10.2.6 The MSC Niche

It is well known that MSCs can be released from their local resident and participate in the tissue repair or regeneration under the stimulation of specific signals. In vivo, BMSCs are widely dispersed and the adjacent extracellular matrix is populated by a few reticular fibrils but is devoid of the other types of collagen fibrils (Brighton and Hunt, 1997). However, the exact anatomical location of MSCs remains uncertain because there is no identified single marker for stem cells. Current evidences suggest that those MSCs are resident in a common stem cell microenvironment within different tissues, which is termed niche (Bianco and Robey, 2001, Gronthos et al., 2003, da Silva Meirelles et al., 2006). MSCs can maintain their stem cell properties in those niches. More and more evidences indicated that those stem cell niches are situated in close proximity within the vascular wall (Covas et al., 2008).

MSCs in the bone marrow form the niches which can support hematopoietic stem cell maintenance and differentiation in the bone marrow by producing matrix to provide physical support and secreting growth factors to offer signals.

The origin of the MSCs is under debate. One of the theories is all the MSCs from different tissue actually circulating cells derived from the bone marrow. Because tissue-specific MSCs display many common characteristics attributed to bone marrow-derived MSCs although they are vary in phenotype, proliferation rate and differentiation potentials, which suggest all those cells share a similar ontogeny.

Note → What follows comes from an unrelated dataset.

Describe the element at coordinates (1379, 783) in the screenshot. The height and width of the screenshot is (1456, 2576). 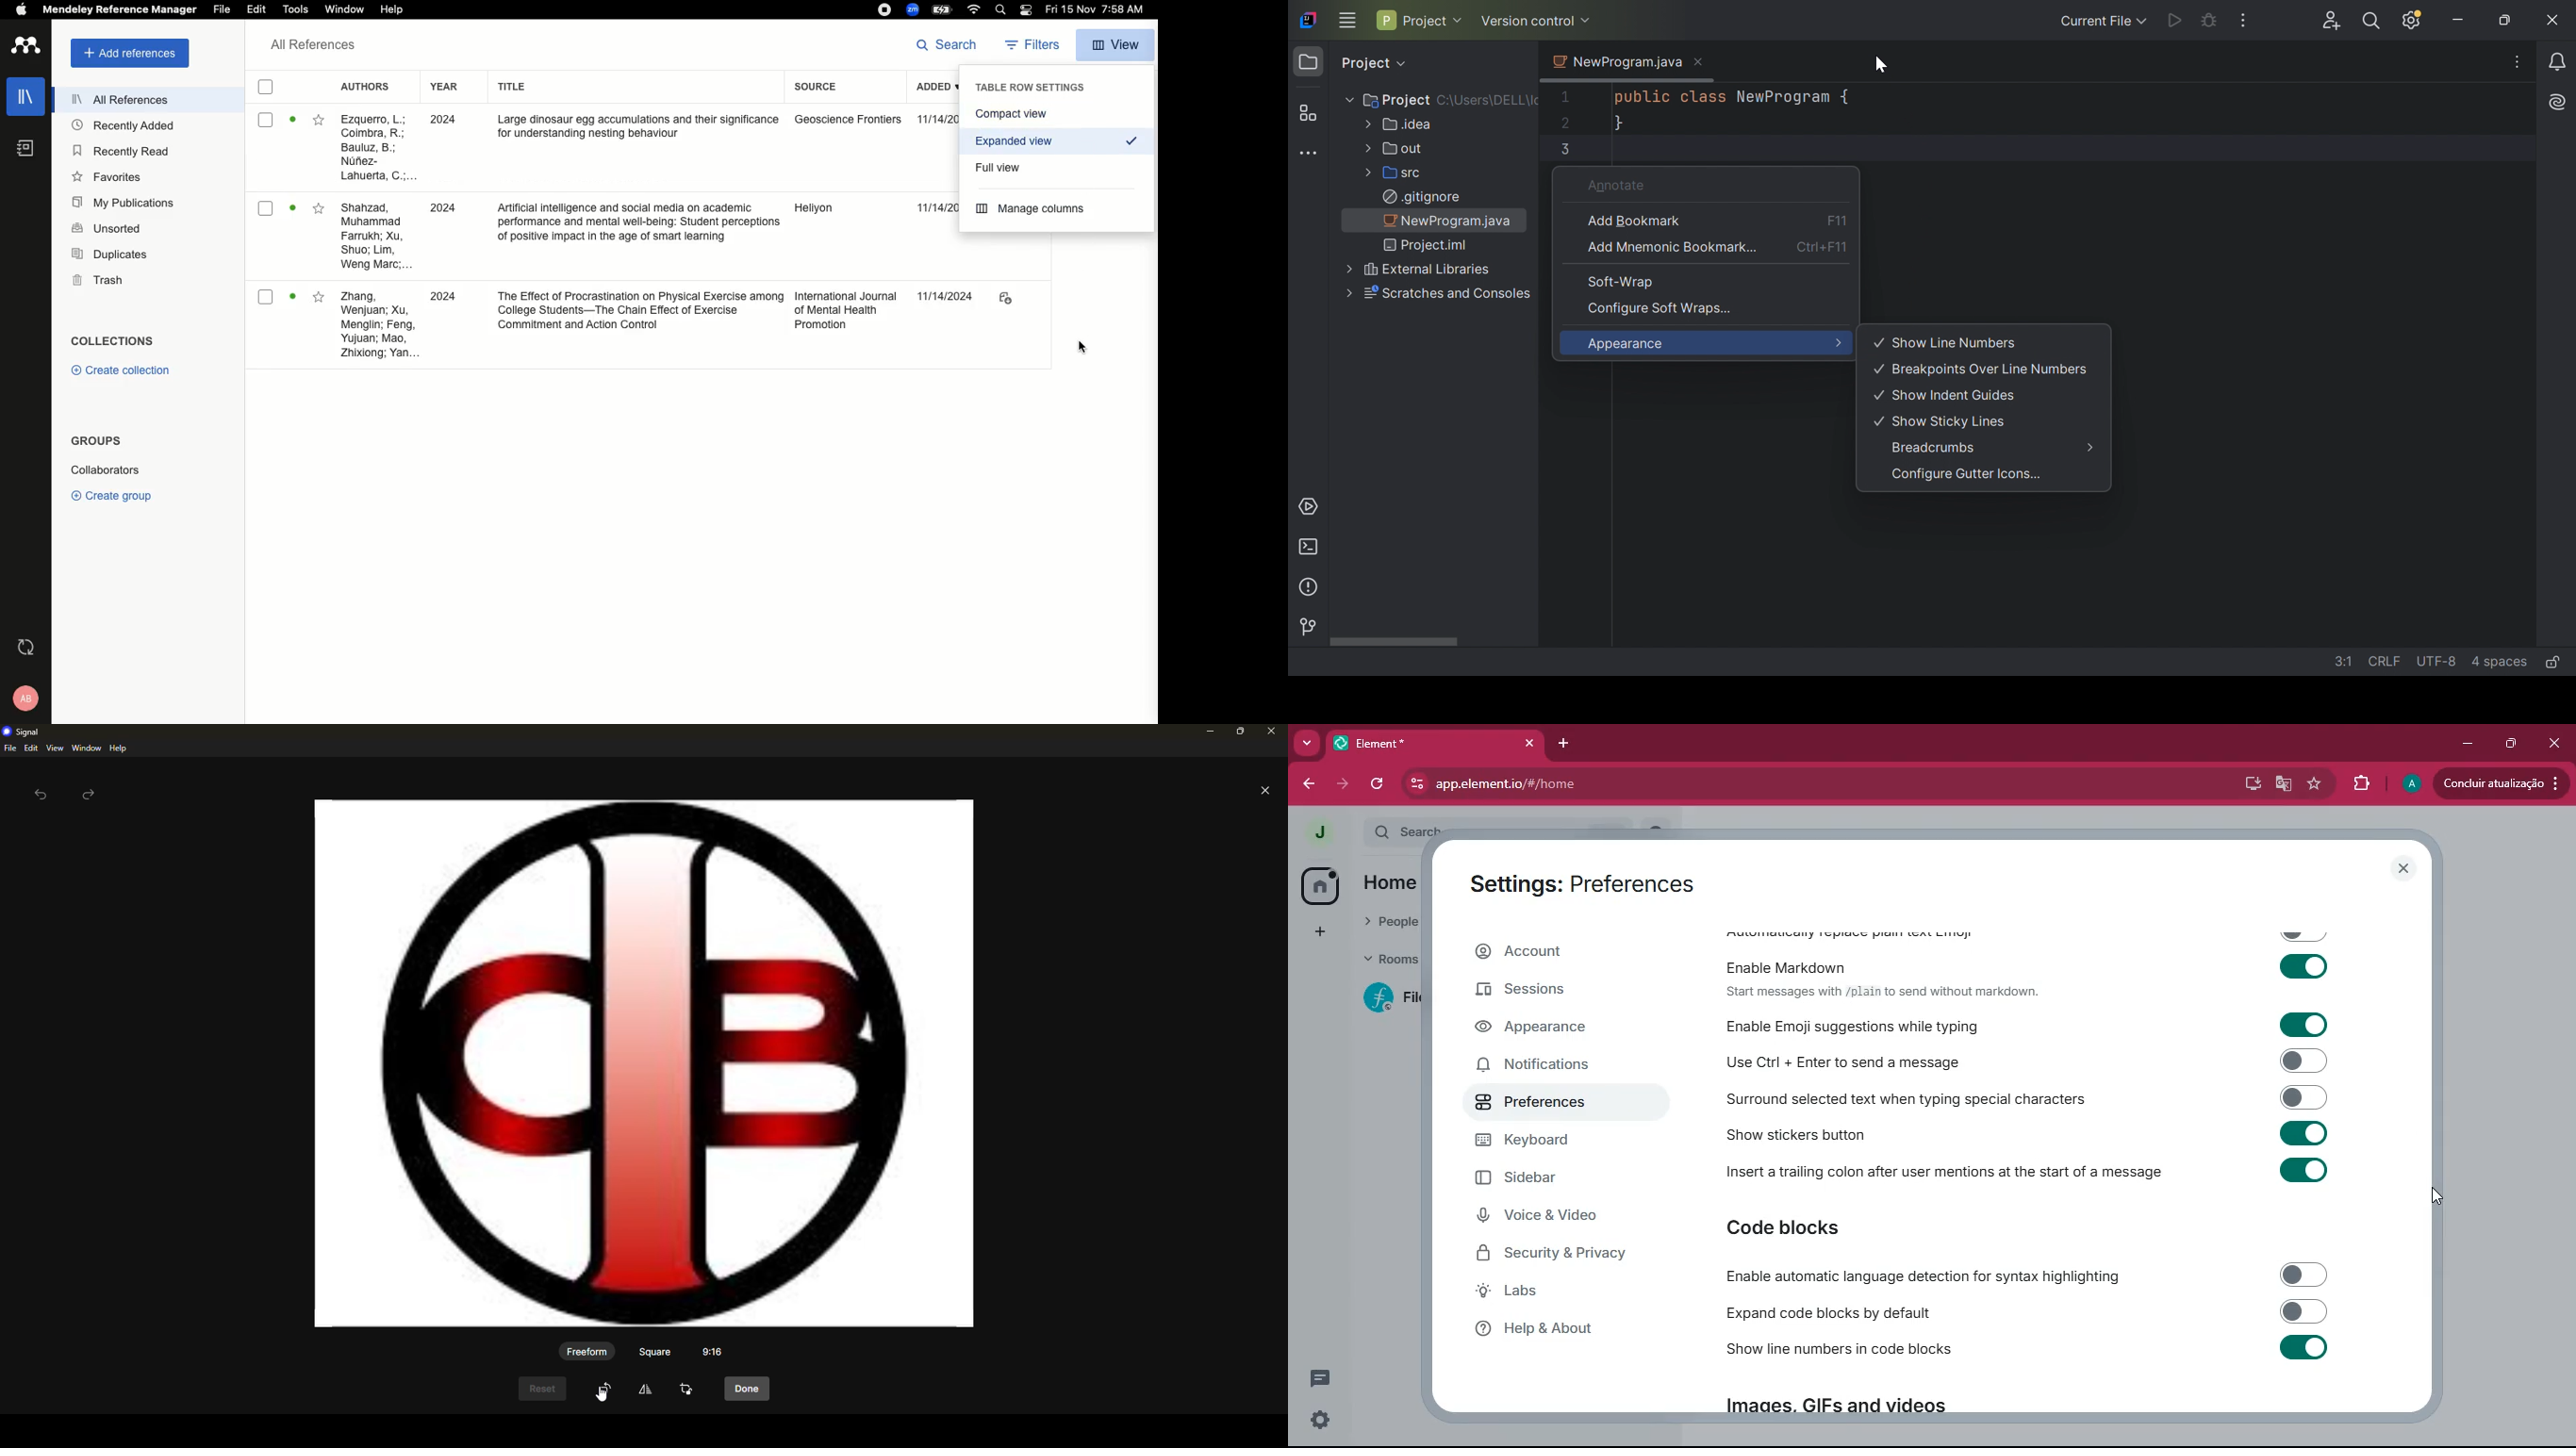
I see `refresh` at that location.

Another argument is that the tissue-specific MSCs are actually pericytes (Crisan et al., 2008b). Pericytes is also referred as Rouget or mural cells, mesangial cells in the kidney, or Ito cells in the liver (Kuhn and Tuan, 2010). Pericytes reside in close proximity to endothelial cells in capillaries (Andreeva et al., 1998), and similar to MSCs, have the multilineage capacity to differentiate into adipogenic, osteogenic, and chondrogenic cell lineages (Doherty et al., 1998, Crisan et al., 2008a, Farrington-Rock et al., 2004).

Furthermore, both types of cells express similar markers, such as STRO-1, CD146, and α-smooth muscle actin (Shi and Gronthos, 2003).